Copy nothing but the lines below, from the one with "You are a computer-use agent. Viewport: 584px" through the one with "Instruction: Click the green", exactly as written; no pictures should appear.

(Given records):
_____

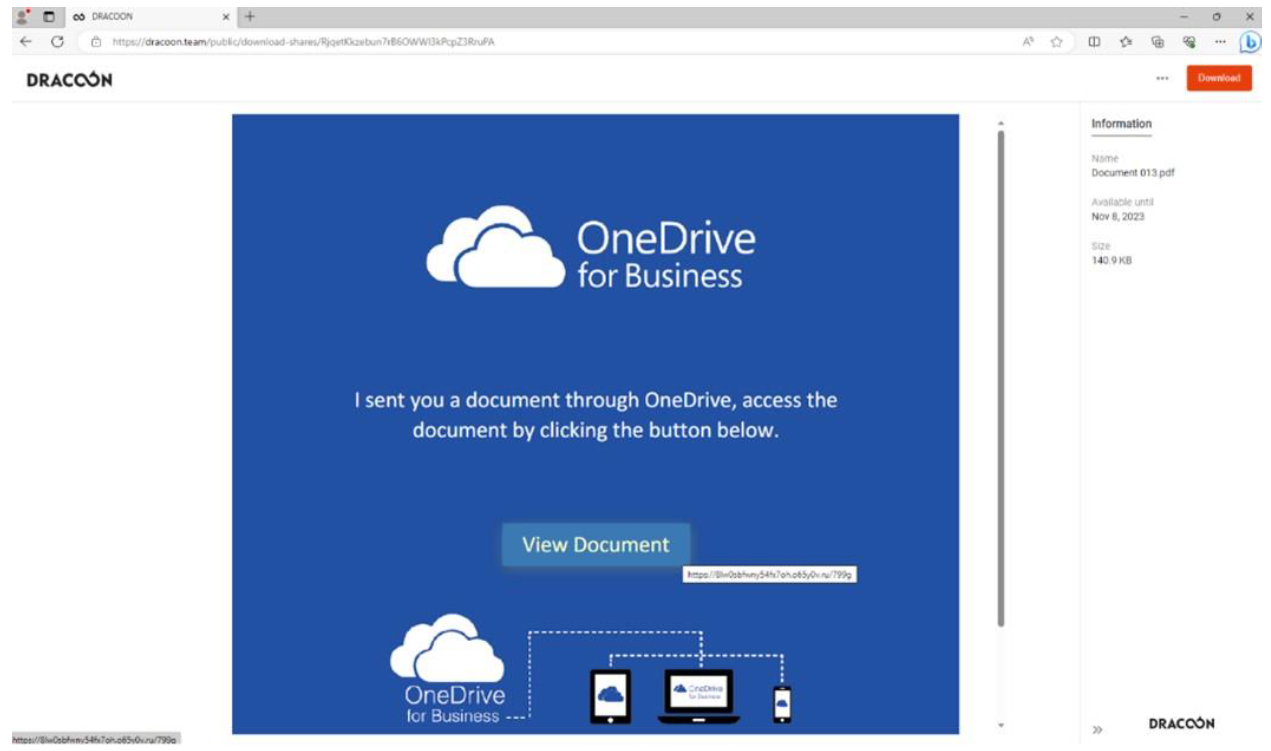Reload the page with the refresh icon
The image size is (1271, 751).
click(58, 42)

_____

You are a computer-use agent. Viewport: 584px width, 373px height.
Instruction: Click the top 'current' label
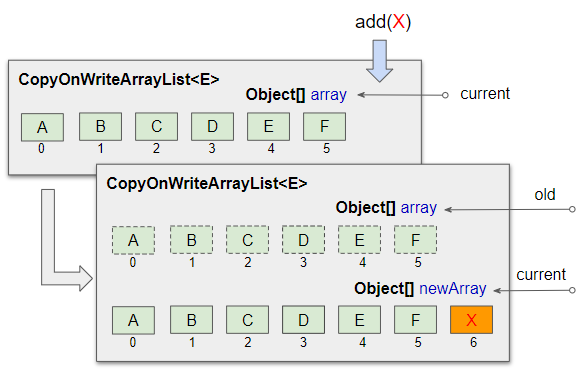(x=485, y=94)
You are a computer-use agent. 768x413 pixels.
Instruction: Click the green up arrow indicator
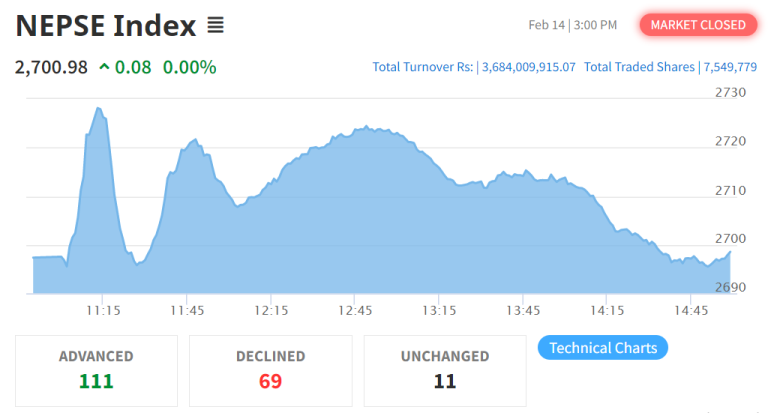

_____

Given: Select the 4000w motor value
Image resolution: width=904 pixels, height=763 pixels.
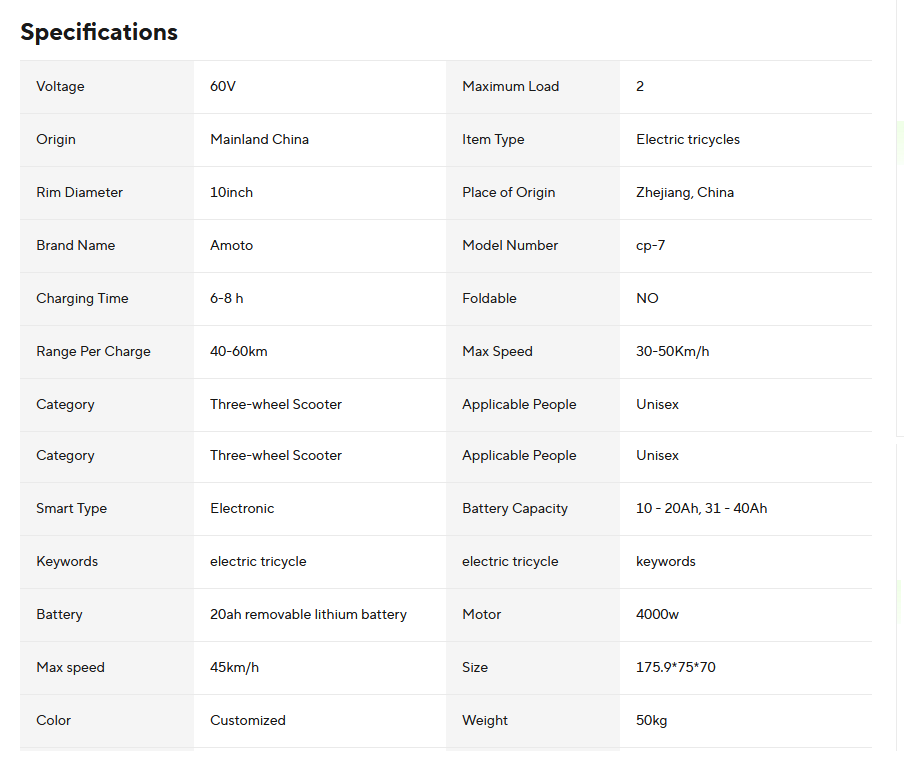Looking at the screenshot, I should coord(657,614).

_____

(Output of the task):
You are a computer-use agent. Viewport: 584px width, 373px height.
Instruction: Click the top 'current' label
(x=485, y=94)
You are a computer-use agent. 768x413 pixels.
Instruction: Click the green up arrow indicator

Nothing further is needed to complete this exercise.